7. The AAC has relied upon the decision of the IT AT in Trade Development Authority’s case (supra) for cancellation of penalty. We find that the penalty in that case has been deleted on two counts, viz., that penalty imposable Under Section 271(3)(d) works out to nil as no tax was found payable by the authorities. Secondly, the Tribunal found that there was a reasonable cause for the delay in the filing of the return. The relevant portion of this decision relating to applicability of Section 271(3)(d) is quoted hereunder for ready reference:
The learned counsel also referred to the provision of law under which no penalty was leviable on the assessee. He pointed out that sub-section (3)(a) of Section 271 provides that no penalty for failure to furnish the return of income Under Section 139(1) could exceed in the aggregate twice the amount of the tax sought to be evaded. He submitted that no tax was found payable, there was no question of any tax sought to be evaded. He, therefore, submitted that no penalty as such was leviable in this case.

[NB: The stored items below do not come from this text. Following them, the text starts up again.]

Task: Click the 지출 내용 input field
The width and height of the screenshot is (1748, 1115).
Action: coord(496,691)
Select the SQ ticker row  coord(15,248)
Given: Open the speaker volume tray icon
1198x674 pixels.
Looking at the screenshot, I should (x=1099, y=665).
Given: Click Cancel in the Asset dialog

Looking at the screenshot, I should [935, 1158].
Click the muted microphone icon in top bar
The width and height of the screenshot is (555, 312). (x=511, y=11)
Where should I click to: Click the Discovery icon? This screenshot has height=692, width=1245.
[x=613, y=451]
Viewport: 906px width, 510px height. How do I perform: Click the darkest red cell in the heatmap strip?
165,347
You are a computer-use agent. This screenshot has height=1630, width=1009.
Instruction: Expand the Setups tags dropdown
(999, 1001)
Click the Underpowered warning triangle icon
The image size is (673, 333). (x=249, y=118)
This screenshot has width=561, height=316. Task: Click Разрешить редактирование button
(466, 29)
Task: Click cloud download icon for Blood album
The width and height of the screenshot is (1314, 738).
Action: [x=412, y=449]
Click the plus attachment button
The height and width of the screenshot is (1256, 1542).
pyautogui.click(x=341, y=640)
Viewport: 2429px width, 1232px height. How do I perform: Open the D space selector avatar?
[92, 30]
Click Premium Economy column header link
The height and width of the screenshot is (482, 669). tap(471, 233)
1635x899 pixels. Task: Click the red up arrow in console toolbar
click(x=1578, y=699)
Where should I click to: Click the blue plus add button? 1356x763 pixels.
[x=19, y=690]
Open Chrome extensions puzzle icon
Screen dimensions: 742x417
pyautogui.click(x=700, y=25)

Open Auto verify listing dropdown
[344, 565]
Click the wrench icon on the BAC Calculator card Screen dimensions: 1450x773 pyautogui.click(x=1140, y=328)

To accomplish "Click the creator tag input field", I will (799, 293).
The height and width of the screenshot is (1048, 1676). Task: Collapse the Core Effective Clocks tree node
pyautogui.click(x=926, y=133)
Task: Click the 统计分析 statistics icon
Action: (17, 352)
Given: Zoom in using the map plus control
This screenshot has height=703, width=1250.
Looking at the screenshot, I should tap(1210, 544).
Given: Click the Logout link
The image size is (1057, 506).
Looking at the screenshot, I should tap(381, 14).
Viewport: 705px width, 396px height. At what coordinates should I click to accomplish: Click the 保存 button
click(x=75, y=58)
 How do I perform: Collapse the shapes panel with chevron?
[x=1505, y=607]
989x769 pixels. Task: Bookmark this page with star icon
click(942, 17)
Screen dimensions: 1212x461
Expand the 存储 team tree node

Having heard the learned counsel for the assessee, we agree with him that in this case no penalty should have been imposed. Firstly under the law as it stands, penalty imposed would work out to be nil no tax found payable by the authorities. Secondly a bonafide belief of the authority that its income was exempted and it has no income chargeable to tax was a reasonable cause and should have been accepted for extending the delay in filing of the return.
It is evident from the relevant portion of the order quoted above that the finding recorded by the Tribunal is on the basis that penalty imposable in that case worked out to be nil. The provisions of law have not been examined in detail as penalty in any case was found not imposable there being a reasonable cause for the delay.
8. Considering the facts and circumstances of the case for the aforementioned reasons, we are satisfied that the AAC was wrong in holding that in view of provision of Section 271(3)(d) no penalty under Section 271(1)(a) was imposable in this case. The decision of the first appellate authority is accordingly set aside.
9. However, it is observed from the penalty orders for the respective years that penalty has been imposed@ l% p.a. of the gross receipts. Under Section 27 l(1)(a) penalty imposable is @ 1% of the total income computed under the provision of Income-tax Act without giving effect to the provisions of Sections 11 and 12 for each year. The assessing officer shall re-calculate the penalty after calculating the income of the trust without giving effect to provisions of Sections 11 and 12 of the Act.
10. In the result, appeals of the revenue are partly allowed.